Because you are the Secretary of State for Education, you have more power invested in your office than almost any other minister, so you could, say, decide all 11-year-olds must know what the subjunctive is, even though your own hired team of experts says there is no real subjunctive in English. “Such objections don’t matter,” you could say.
And because all the old checks and balances – local to balance national, professional to balance executive, research work to balance ministerial hunch – have been wiped out, your random thoughts can become policy.
Let’s say you had a thought about sport and your thought was: “Hockey is fun. I enjoyed hockey at school. All schools should do hockey. I’m going to find £300m to give to schools to pay for hockey sticks, goal posts and hockey coaching.” Hey presto, hockey would be policy. Whether this was the best way to spend money on helping all children use their bodies, or encouraging exercise for life, would be set to one side. Policy is whatever you decide.
Same goes for the arts. Your schools minister, Nick Gibb, announced that what the arts in schools need is £300m to be mostly spent on music. This is no more wrong or right than saying, “Wouldn’t it be great if all children played hockey?” What’s missing in both cases is some thought about why we do these things.
++++++++
* [TASKS FOR THIS EXERCISE]
a - Can you print the education policy passage, beginning at the words "And because all" and stopping after "can become policy."?
b - Which pairs does the education policy passage name as the old checks and balances that have been wiped out?
c - Could you pick up the education policy passage after its final sentence and write what comes next?
You won't need the listing for any of this.

* [RECORDED INFORMATION]
++++++++
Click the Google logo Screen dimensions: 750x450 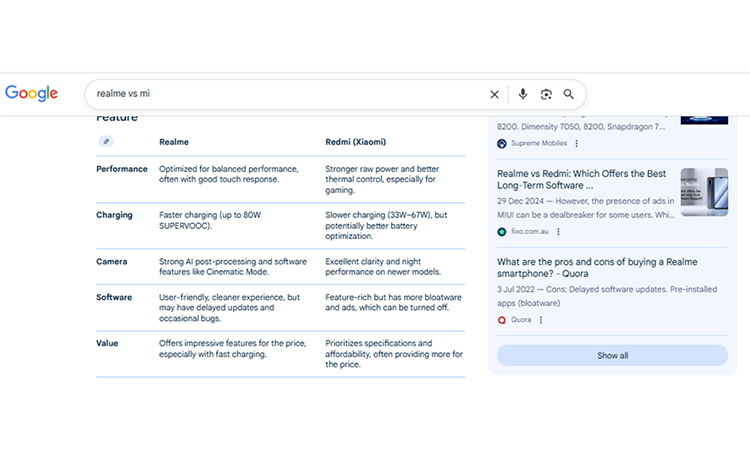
++++++++
* [ANSWERS TO THE TASKS]
a -
And because all the old checks and balances – local to balance national, professional to balance executive, research work to balance ministerial hunch – have been wiped out, your random thoughts can become policy.

b - local to balance national; professional to balance executive; research work to balance ministerial hunch

c -
My first question to you, then, is why do you think we teach the creative arts in schools? After all, your government has placed great emphasis on the “knowledge-based curriculum” derived, it seems, from the thoughts of people such as ED Hirsch Jnr. All the anecdotal evidence I’ve heard suggests that one of the consequences of this move towards “knowledge” is that the creative arts in education are being squeezed. I take it that Nick Gibb is acknowledging this.
If you and your colleagues were honest about this you would boast, “Of course we’re squeezing the arts out. In the competitive world of globalisation, we need English workers, professionals and managers to have knowledge of the best that is known, not some vague nonsense about making your body look like a tree or what would happen if we painted grass so it looked purple.”
I can see that since the days of Michael Gove, you folks have to avoid such confrontational statements. You just got on and implemented “knowledge” policy while making emollient comments about the arts and saying such things as how much you loved being in the choir when you were at school (your predecessor, Nicky Morgan).
So, what are the creative arts for? Why might it be a good idea to spend time on them in schools? And why does dishing out money mainly for music miss the point?
We have many ways of interpreting the world and our place in it. One is to break things into manageable chunks (analysis); give these categories; explain causes and origins; make comparisons, generalisations and predictions. This is sometimes called “higher order thinking”. To help us do this we have the disciplines of maths, history and physics, using, say, observation, experimentation and abstraction.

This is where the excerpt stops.